Over the years, I’ve looked at what seems like countless studies about gender pay differences but this one has a new angle that I haven’t seen before. A couple of management professors looked at a group of men and women MBA students and studied the choices they made in their job application process. They didn’t look at simple wages earned year-over-year, or the effect of time out of the workforce for childbirth, or any of the other variables that I’ve seen tested.
With a sample of more than 1,200 students (which the authors point out is “far from representative of the population at large”), the academics found the following: “…women were significantly less likely to apply to Wall Street-type finance jobs, somewhat less likely to apply to consulting jobs, and more likely to apply to jobs in general management, most notably internal finance and marketing. Not coincidentally, the finance and consulting jobs that women avoided were also the ones that were most highly paid.”

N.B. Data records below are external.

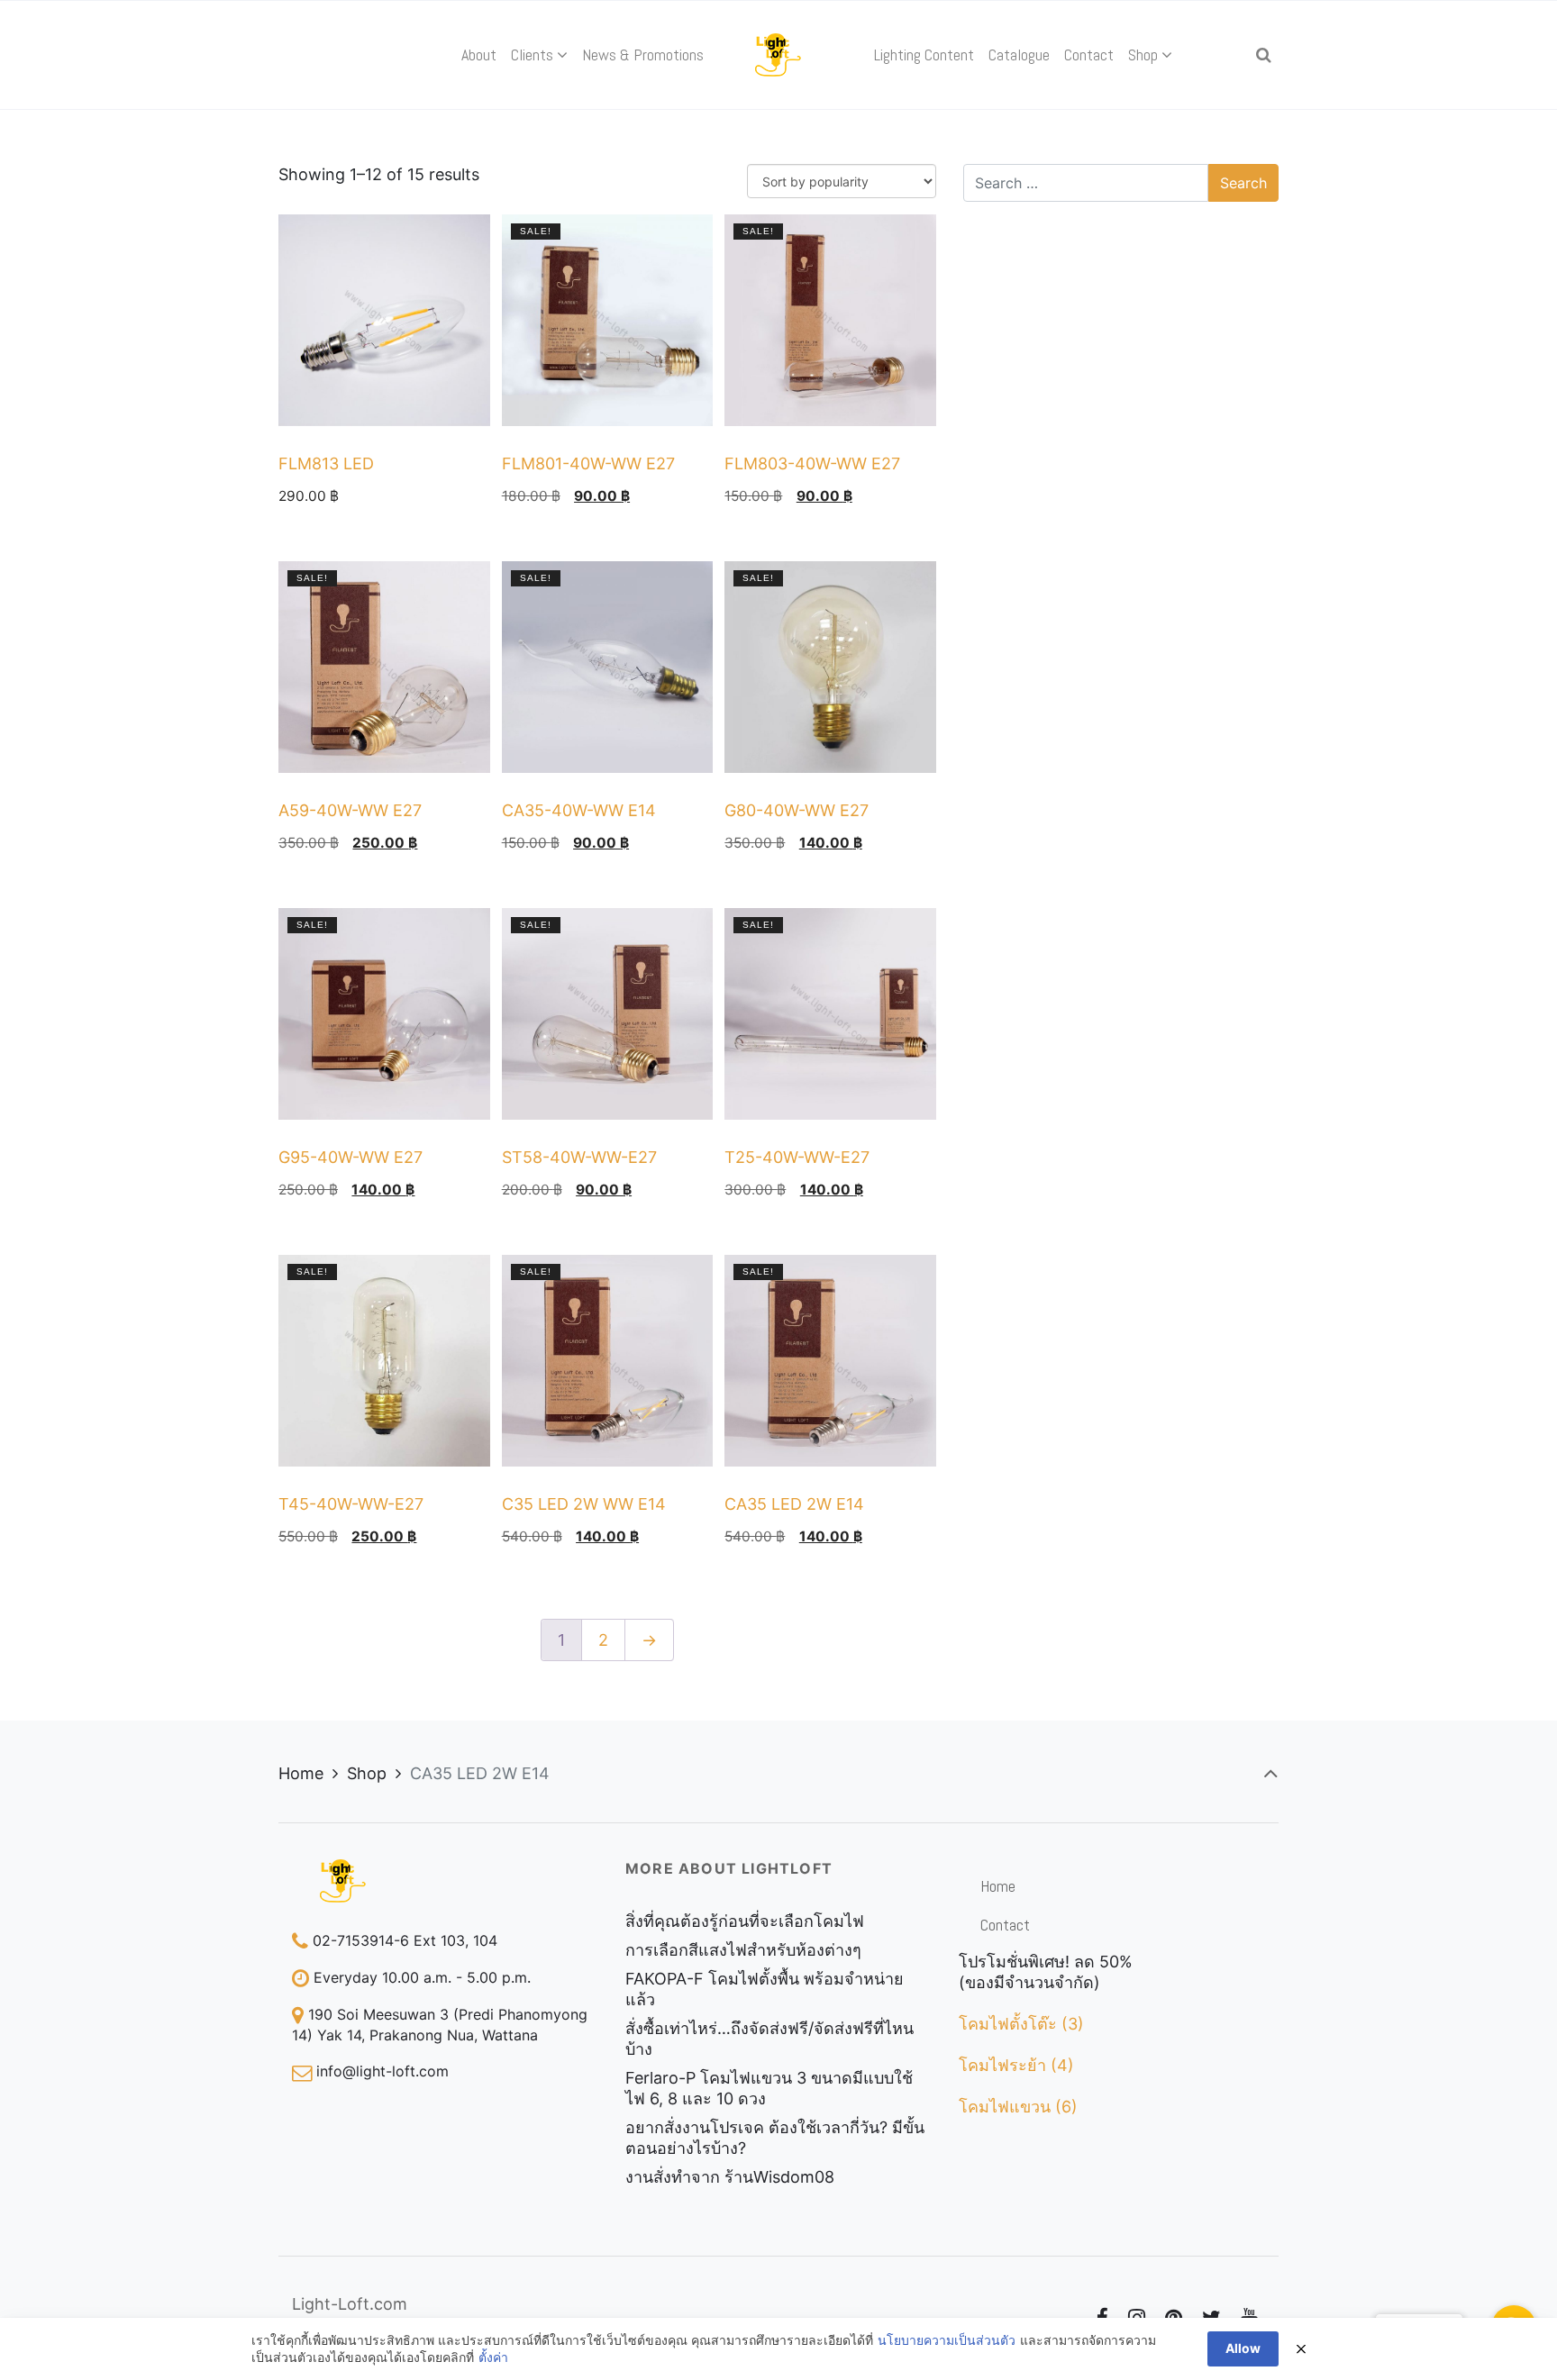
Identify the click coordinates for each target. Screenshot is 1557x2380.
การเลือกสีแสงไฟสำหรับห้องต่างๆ (743, 1949)
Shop (367, 1773)
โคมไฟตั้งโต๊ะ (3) (1021, 2023)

Please don’t misinterpret that I am writing about this because I think this is particularly good research or the “final word” on the gender pay issue. These folks seem like competent academics, but it obviously won't be the final word. Gender pay difference has always been a very complex -- and sometimes heated -- issue, and I honestly don't see that changing anytime soon. I’m merely placing this new study into the conversation that occasionally pops up about gender pay differences.
The opinions expressed are solely those of the author and do not necessarily represent those of WorldatWork.